NFκB/p65 binding to the PIK3CD-2e promoter is required for TGF-β2-induced expression of p110δ in ARPE-19 cells. (A,B). After cells had attached to a 96-well plate, they were transfected overnight with p-GL3-R1 (or p-GL3 control) or pRL-RK using lipofectamine 3000. Cells were then treated with TGF-β2 (10 ng/mL) for the next 24 h. Firefly luciferase activity and Renilla luciferase activity were read in a TD-20/20 luminometer. Data were calculated as firefly luciferase activity/Renilla luciferase activity. The mean ± SD of 3 independent experiments is shown. Data were analyzed using one-way ANOVA followed by the Tukey HSD post hoc test. * Denotes p < 0.05. (C). NFκB/p65 binding to the PIK3CD-2e promoter determined by a ChIP assay. DNA from ChIP was subjected to PCR and gel analysis. Non-immune IgG served as a negative control.

Figure 6

Depletion of PI3Kδ blocks TGF-β2-induced migration of ARPE-19 cells. (A). Wells of confluence cells were scratched using 200 μL pipet tips, washed and photographed at the initial width, followed by treatment with TGF-β2 (10 ng/mL) for 24 h.
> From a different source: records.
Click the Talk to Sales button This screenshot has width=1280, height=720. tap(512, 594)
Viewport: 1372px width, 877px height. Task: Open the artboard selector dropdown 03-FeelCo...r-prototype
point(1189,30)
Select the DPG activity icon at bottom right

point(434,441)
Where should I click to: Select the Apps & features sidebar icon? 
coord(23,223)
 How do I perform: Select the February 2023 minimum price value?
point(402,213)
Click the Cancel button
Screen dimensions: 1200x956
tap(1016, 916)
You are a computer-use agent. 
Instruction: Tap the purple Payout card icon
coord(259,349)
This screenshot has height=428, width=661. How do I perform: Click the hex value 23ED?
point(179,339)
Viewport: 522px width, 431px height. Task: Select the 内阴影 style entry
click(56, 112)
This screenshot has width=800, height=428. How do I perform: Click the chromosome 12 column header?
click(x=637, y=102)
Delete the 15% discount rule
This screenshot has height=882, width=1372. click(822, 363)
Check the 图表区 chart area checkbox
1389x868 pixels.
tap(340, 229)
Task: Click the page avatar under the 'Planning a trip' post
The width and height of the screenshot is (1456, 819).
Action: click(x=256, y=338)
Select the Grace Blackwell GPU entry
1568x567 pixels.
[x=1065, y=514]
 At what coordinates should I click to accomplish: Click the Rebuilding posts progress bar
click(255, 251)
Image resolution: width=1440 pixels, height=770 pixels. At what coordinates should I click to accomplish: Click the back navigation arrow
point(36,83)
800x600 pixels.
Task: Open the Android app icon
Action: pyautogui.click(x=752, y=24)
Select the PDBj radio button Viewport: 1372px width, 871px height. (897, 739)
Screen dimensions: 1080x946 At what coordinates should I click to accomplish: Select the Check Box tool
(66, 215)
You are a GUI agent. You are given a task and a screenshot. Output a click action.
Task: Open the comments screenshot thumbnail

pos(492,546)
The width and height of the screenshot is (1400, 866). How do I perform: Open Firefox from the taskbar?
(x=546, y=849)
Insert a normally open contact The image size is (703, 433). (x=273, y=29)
Cell images were then taken, and wound areas were analyzed by image J and Adobe Photoshop CS4 software. The data of bar graphs are the mean ± SD of 3 independent experiments. Representative raw data of 3 independent experiments are shown underneath the bar graphs. (B). *** denotes p < 0.001 using one-way ANOVA followed by the Tukey HSD post hoc test. (C). Diagram of a loop pathway of PI3Kδ/Akt/NFκB/PI3Kδ induced by TGF-β2. Growth factors (GFs) and cytokines (CKs) in the vitreous [24,45] activate the PI3K/Akt signaling pathway, resulting in Mdm2 phosphorylation and a decline in p53 levels [28,44]. Receptor-regulated PI3Ks consist of PI3Kα, PI3Kβ and PI3Kδ [31]. In particular, TGF-β2 in the vitreous [46] triggers heightened expression of Mdm2 [47], resulting in elevated levels of NFκB/p65 [48] and p110δ [30], the catalytic subunit of PI3Kδ [31]. These biochemical events (e.g., a decrease in p53 [49,50,51] and an increase in NFκB/p65 [52,53]) consequently promote cellular responses (e.g., proliferation, EMT, migration and contraction), driving PVR pathogenesis.